My reflections, which can be summarized as a call for respect on both sides, were based on the gospel, and on the Catechism’s call for the Church to treat “homosexual persons” with “respect, compassion and sensitivity.” As with all my books, I sought the formal ecclesial approval of my Jesuit superiors, who vetted my what would become “Building a Bridge.” Perhaps to the disappointment of some critics, it is about dialogue and prayer, not about sexual morality or the sexual practices of LGBT people. On sexual matters, the LGBT community and the institutional church are simply too far apart at this moment. 
What I didn’t know was that, in a few quarters, the pushback would be hysterical, vicious and immediate. . . . The vast majority of people have responded positively, both in person and online. And people in the pews, especially LGBT Catholics and their parents, have told me that they are grateful that a priest is raising this topic. Many of these conversations have transpired through tears.

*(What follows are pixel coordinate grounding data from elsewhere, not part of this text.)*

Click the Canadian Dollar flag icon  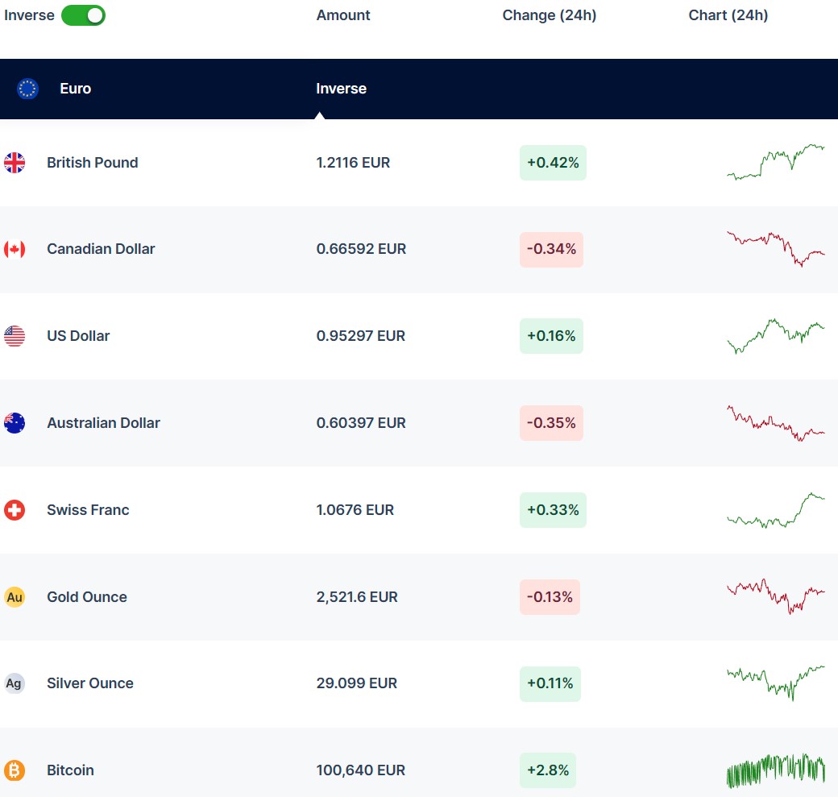15,249
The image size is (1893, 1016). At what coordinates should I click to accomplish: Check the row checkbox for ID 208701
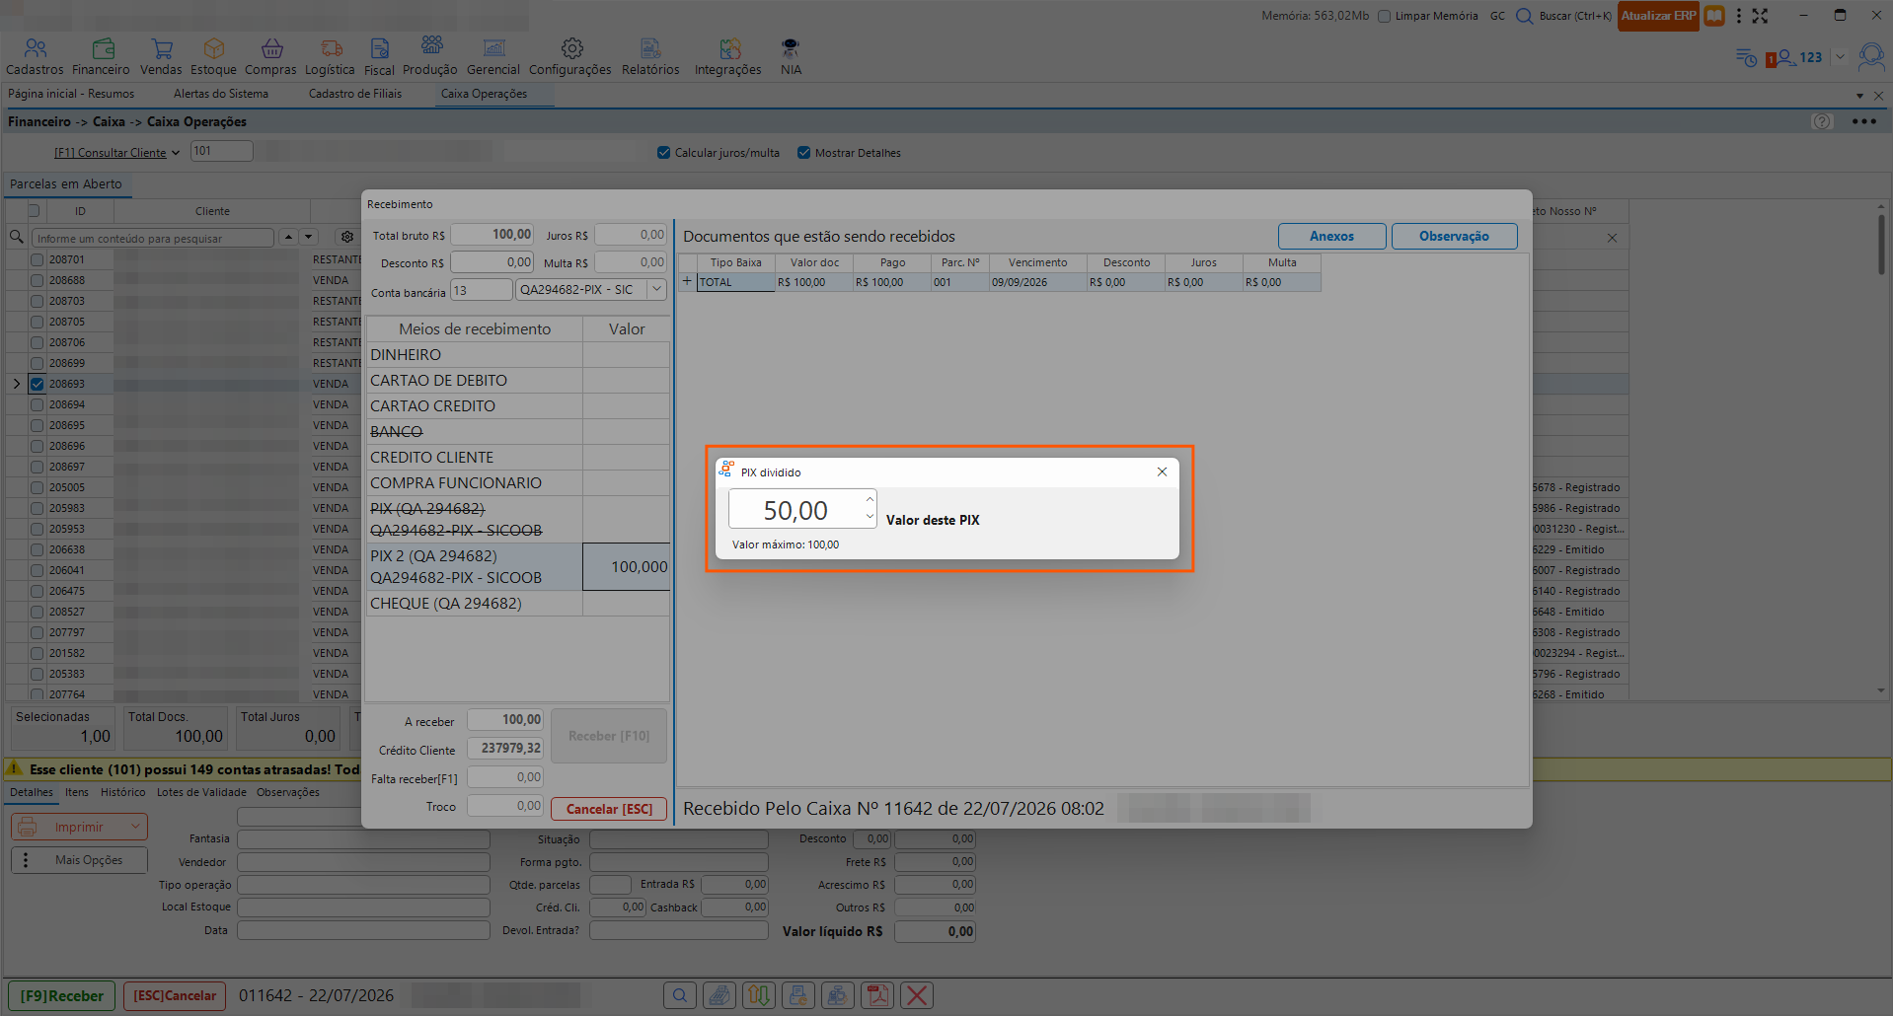coord(37,259)
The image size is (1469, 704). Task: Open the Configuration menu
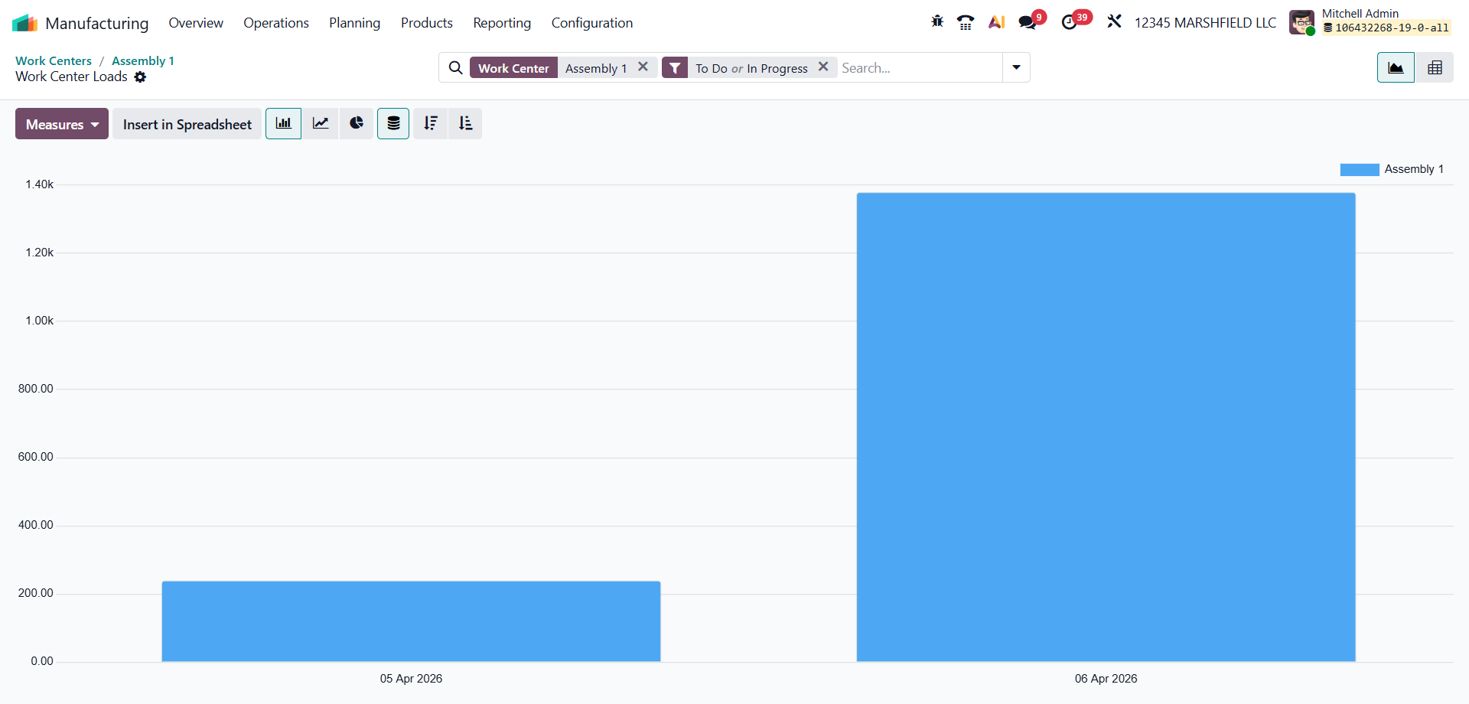pyautogui.click(x=591, y=23)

This makes any backlash worth it.  But the backlash from the far right is more intense than anticipated. I’ve been accused of heresy, ridiculously, by some critics (I’m not contradicting any revealed truths); there have been over-the-top condemnations (I should be removed from the priesthood) and name-calling that I thought was confined to 1950s playgrounds (faggot, fairy, pansy and worse.) Here’s a quote from a letter received just this week: “You’re leading souls to hell where you will surely reside in a few years.” 
[R]eflection on various biblical passages and an invitation to prayer seems to be of no interest to them; perhaps they feel that LGBT people do not, and should not, have access to the Holy Spirit.
 The far-right backlash has led, perhaps inevitably, to the cancellation (or rescheduling) of several speaking events . . . Each of these talks was not about LGBT issues, but about Jesus. And in each of the cities in which the talk was scheduled, the local bishop (in each case a cardinal) had no qualms about the upcoming lecture. . . .  the organizers admitted that they were responding to people who had been persuaded by online campaigns of far-right sites designed to lead people to view me as a heretic, even though I am what Catholics call a “priest in good standing” and the book had been vetted and endorsed by legitimate Church authorities.
There is such widespread homophobia in some dark corners of the Church that it causes people to become enraged by a book that they have never read. These individuals and sites trafficking in such obvious homophobia operate through means of vicious social media campaigns, relentless personal attacks, gross misrepresentations, as well as simple lies and deceit. They end up trying to be so Catholic that they are barely Christian.
Ironically, these groups, like the website Church Militant, which tout their desire for “traditional” Catholic practices consistently set themselves against bishops and religious superiors. Thus, groups that have zero legitimacy in the Church (and which have often been criticized by Church leadership) are setting themselves up against legitimate authorities. Pope Francis himself, for example, is a frequent target.
I am trying to do what Jesus did, in reaching out to people on the margins and telling them that God created them, God loves them and God welcomes them. And that is the truth.

Like the Protestant Christofascists, these alt-right Catholics ceased to be Christian long ago.